The Big Deal in Amazon’s Antitrust Case



Hoo boy, this is a moment. A government authority in the United States has sued Amazon over claims that the company is breaking the law by unfairly crushing competition.

The lawsuit, filed on Tuesday by the attorney general for the District of Columbia, joins the recent government antitrust cases against Google and Facebook. These lawsuits will take forever, and legal experts have said that the companies likely have the upper hand in court.

The D.C. attorney general, Karl Racine, however, is making a legal argument against Amazon that is both old-school and novel, and it might become a blueprint for crimping Big Tech power.

It’s a longstanding claim by some of the independent merchants who sell on Amazon’s digital mall that the company punishes them if they list their products for less on their own websites or other shopping sites like Walmart.com. Those sellers are effectively saying that Amazon dictates what happens on shopping sites all over the internet, and in doing so makes products more expensive for all of us.

Racine has made this claim a centerpiece of his lawsuit. Amazon has said before that merchants have absolute authority to set prices for the products they sell on its site, but that ignores that the company has subtle levers to make merchants’ products all but invisible to shoppers. If a merchant lists a product for less on another site, Amazon can respond by making it more cumbersome for a shopper to buy the item.

Amazon, in a statement to my colleagues, said that merchants have the freedom to list and price their products however they wish, but that Amazon can chose “not to highlight” products that are not competitively priced.

Why is the attorney general’s claim a big deal?

Legal experts have said that it’s tricky to sue technology giants for breaking antitrust laws.
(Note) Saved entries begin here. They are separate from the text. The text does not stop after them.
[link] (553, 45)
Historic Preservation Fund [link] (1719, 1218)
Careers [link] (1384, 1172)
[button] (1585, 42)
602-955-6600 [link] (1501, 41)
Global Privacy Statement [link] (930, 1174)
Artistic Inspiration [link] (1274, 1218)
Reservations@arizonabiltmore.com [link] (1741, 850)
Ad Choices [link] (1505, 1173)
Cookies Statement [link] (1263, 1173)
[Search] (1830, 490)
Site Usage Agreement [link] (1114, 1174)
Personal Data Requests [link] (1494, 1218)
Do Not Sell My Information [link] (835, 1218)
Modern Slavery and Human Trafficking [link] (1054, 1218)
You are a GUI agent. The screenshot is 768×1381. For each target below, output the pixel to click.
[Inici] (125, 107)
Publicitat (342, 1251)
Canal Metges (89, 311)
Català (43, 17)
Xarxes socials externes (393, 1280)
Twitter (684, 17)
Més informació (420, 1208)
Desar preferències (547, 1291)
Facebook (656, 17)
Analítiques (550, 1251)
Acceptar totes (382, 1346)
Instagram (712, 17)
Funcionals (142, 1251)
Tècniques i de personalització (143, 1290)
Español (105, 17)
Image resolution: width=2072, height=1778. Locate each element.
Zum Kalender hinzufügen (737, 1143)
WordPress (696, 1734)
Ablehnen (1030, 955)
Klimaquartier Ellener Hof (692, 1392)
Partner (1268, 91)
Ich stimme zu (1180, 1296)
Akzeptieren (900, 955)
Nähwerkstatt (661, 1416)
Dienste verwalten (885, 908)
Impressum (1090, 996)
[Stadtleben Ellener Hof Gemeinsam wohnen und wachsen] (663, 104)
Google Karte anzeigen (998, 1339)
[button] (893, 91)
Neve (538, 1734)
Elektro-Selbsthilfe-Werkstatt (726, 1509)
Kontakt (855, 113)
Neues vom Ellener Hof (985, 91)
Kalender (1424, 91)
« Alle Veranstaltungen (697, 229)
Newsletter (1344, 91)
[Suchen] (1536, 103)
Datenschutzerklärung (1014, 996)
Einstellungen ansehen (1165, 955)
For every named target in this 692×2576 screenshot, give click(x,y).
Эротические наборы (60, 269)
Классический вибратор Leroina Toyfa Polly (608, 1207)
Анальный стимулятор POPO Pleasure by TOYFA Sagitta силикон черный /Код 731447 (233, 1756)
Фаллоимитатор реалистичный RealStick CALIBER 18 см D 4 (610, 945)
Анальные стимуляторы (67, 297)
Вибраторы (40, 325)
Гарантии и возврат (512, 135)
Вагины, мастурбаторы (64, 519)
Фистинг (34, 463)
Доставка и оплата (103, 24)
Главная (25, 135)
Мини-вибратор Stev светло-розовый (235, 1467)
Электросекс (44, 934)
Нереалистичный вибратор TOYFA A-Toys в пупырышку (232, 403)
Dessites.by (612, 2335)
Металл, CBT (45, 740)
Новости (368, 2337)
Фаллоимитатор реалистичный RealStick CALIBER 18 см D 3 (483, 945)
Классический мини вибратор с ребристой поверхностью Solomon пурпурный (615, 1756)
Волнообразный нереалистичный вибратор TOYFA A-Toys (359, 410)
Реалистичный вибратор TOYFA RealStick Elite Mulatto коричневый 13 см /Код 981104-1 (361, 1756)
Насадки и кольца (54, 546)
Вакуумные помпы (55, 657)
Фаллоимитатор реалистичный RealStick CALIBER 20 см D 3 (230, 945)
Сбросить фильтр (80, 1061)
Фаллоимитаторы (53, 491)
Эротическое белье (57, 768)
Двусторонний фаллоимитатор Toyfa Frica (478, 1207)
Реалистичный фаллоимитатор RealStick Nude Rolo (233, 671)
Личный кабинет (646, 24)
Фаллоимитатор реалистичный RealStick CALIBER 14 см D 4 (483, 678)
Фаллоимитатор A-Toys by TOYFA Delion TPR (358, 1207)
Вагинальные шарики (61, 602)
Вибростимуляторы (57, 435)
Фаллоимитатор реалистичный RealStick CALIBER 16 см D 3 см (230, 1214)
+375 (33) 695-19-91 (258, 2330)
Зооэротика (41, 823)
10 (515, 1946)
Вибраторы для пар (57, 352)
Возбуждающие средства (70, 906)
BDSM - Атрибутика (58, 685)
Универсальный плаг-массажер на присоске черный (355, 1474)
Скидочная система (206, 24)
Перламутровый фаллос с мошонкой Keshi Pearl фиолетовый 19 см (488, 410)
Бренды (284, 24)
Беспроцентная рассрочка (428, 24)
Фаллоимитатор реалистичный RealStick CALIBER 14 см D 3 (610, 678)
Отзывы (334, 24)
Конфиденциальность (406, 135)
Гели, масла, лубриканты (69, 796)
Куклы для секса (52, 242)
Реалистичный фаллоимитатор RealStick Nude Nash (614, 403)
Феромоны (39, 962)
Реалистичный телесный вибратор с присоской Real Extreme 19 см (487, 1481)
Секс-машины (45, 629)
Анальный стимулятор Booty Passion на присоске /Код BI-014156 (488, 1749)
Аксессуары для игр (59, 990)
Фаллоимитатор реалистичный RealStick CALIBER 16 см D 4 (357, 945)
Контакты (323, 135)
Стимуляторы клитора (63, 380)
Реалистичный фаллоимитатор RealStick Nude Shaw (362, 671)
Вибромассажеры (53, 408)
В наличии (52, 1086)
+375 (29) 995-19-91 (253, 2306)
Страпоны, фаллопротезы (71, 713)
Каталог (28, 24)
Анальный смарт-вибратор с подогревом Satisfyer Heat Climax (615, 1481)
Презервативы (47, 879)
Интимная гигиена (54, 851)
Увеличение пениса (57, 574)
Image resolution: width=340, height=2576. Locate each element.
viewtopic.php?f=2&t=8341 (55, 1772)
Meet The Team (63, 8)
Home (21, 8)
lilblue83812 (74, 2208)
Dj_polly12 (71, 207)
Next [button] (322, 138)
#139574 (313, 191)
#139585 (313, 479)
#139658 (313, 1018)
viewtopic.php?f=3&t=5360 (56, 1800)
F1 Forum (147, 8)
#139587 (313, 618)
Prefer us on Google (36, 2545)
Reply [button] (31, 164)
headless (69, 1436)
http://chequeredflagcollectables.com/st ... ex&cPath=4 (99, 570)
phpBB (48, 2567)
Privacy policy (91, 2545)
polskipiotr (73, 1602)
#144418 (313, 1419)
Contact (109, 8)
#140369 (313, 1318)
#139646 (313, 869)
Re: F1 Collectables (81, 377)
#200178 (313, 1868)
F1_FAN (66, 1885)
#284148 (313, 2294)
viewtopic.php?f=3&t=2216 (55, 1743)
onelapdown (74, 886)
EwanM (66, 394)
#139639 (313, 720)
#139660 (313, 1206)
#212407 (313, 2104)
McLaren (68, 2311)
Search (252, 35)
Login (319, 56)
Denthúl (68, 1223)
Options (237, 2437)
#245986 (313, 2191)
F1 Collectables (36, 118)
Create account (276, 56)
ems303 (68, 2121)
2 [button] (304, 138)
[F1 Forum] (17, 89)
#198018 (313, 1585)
That’s partly because of the ways U.S. competition laws have been written, interpreted and enforced over the decades. But the lawsuit against Amazon bypasses this by saying that the tech giant hurts the public the same way that 19th-century railroads and steel giants did — by strong-arming competition and raising prices at will.

Last year, the legal scholar and Big Tech critic Tim Wu told me that he believed that those price claims were the strongest potential antitrust case against Amazon on legal grounds. (He has since been picked to advise the White House on corporate competition issues.)

I don’t know if any of these lawsuits against Big Tech will succeed at chipping away at the companies’ tremendous influence. And I can’t definitively say whether we’re better or worse off by having a handful of powerful technology companies that make products used and often loved by billions of people.

It has been remarkable, though, to see the evolution of thinking among some of the public and politicians, from justified awe of these companies and what they make to questioning the downsides of technologies and the at-times brazen companies behind them.

It’s a sometimes unfair and noisy mess. But remember why we got to this point: Technology giants are among the most powerful forces in our world, and the price of power is scrutiny.